Game-changing rotavirus vaccine from India gets WHO nod

September 27, 2018 by Dr. Tushar Tewari

Mother and infant in Indian. Photo: Richard Franco

A mother in India holds her infant. Photo: Richard Franco

The thermostable vaccine ROTASIIL® is now available for procurement by United Nations agencies and Gavi, the Vaccine Alliance.

India has long been a leader in developing safe, effective, and affordable vaccines for the global market, so it should really come as no surprise that, for the second time this year, the World Health Organization (WHO) has prequalified a new rotavirus vaccine produced in India. But, Serum Institute of India’s ROTASIIL® is the very first thermostable rotavirus vaccine to reach this milestone, which could be a real game-changer.

As a Senior Medical Officer with PATH’s Center for Vaccine Innovation and Access, I had the privilege of serving as the Team Leader for the ROTASIIL® Phase 3 efficacy study in India that PATH helped conduct, which led to the vaccine being licensed in India in 2017, and now reaching this new milestone of WHO prequalification.

Back during my medical school days, when today’s avenues to diagnose rotavirus were not available, I was intrigued by continuing deaths in children due to diarrhea in spite of antibiotic treatment. Rotavirus is the most common cause of severe diarrheal disease in children worldwide, and vaccines are the best way to prevent this terrible illness. Unfortunately, 57 percent of all children—over 70 million infants—still lack access to rotavirus vaccines. Achieving WHO prequalification means the vaccine is now available for procurement by United Nations agencies and Gavi, the Vaccine Alliance, for use in low-resource countries, and it’s a key step for vaccine manufacturers to reach global markets.

ROTASIIL®, which prevents severe rotavirus diarrhea in infants, provides an innovative and practical option to many countries since it can be stored outside the cold chain. This holds a tremendous amount of promise for lots of low-resource settings, particularly in sub-Saharan Africa and southern Asia, where there are still many countries that have not yet introduced rotavirus vaccine.

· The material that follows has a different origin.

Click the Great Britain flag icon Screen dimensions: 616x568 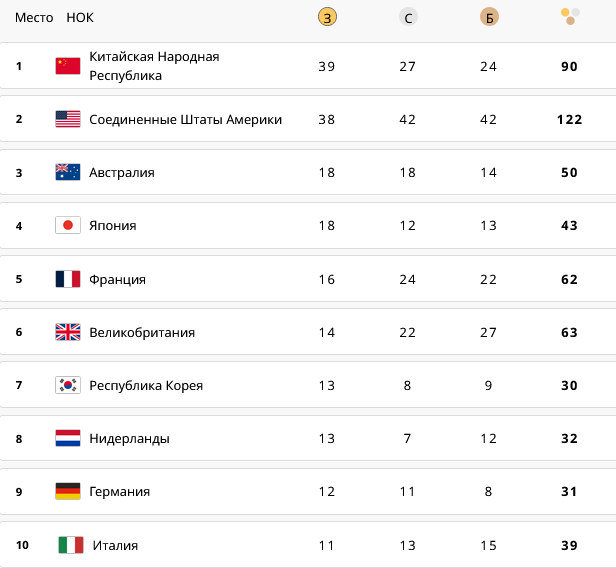point(68,332)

In Sinafala village, an infant sleeps on her mother's lap

In Sinafala village, Zambia, an infant sleeps on her mother's lap. Photo: Gabe Bienczycki

“ROTASIIL®, which prevents severe rotavirus diarrhea in infants, provides an innovative and practical option to many countries since it can be stored outside the cold chain.”

All other globally available rotavirus vaccines need to be refrigerated. But, ROTASIIL® is unique in that it does not require refrigeration and can remain stable for up to 30 months at temperatures below 25°C. Having witnessed, on multiple occasions, losing vaccines because of erratic power supply especially in rural areas, the need for a thermostable vaccine cannot be overemphasized. Having access to heat-stable vaccines can make a huge difference in places where electricity is unreliable or nonexistent, and it eliminates the need for cold storage boxes when delivering vaccines to rural health clinics. Simplifying transport for that critical “last mile” of the vaccine supply chain can make a valuable difference in reaching those who need vaccines most and saving more children’s lives.

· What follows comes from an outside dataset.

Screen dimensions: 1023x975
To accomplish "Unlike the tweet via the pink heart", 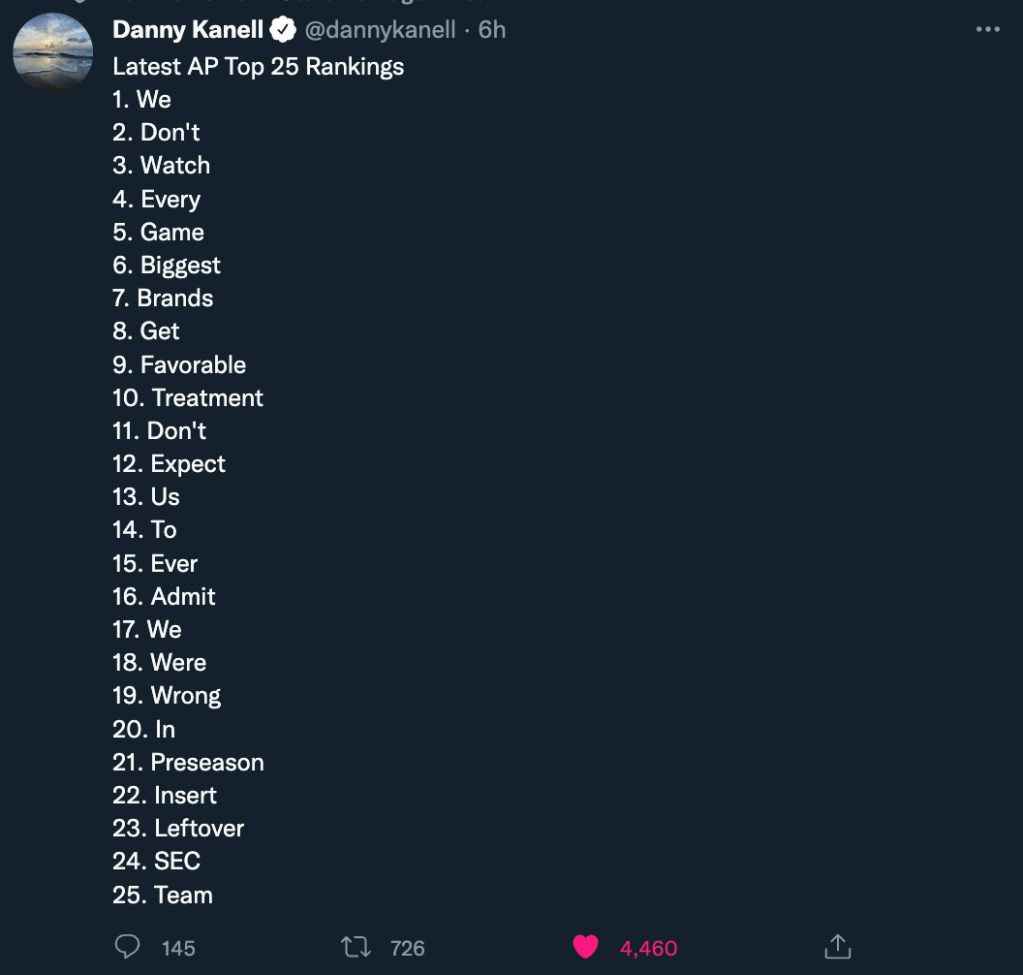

ROTASIIL® is already being rolled out to millions of infants here in India through the government’s national immunization program, and it’s exciting to think that now children worldwide will have access to this new rotavirus vaccine. I’m truly proud of the role that PATH played, in partnership with Serum Institute and many others, to evaluate the vaccine’s efficacy in India and contribute to the hard work that helped ROTASIIL® achieve this pivotal milestone. And, I’m also proud that India is, once again, contributing to the toolbox of interventions needed to fight diarrheal disease with this innovative new rotavirus vaccine.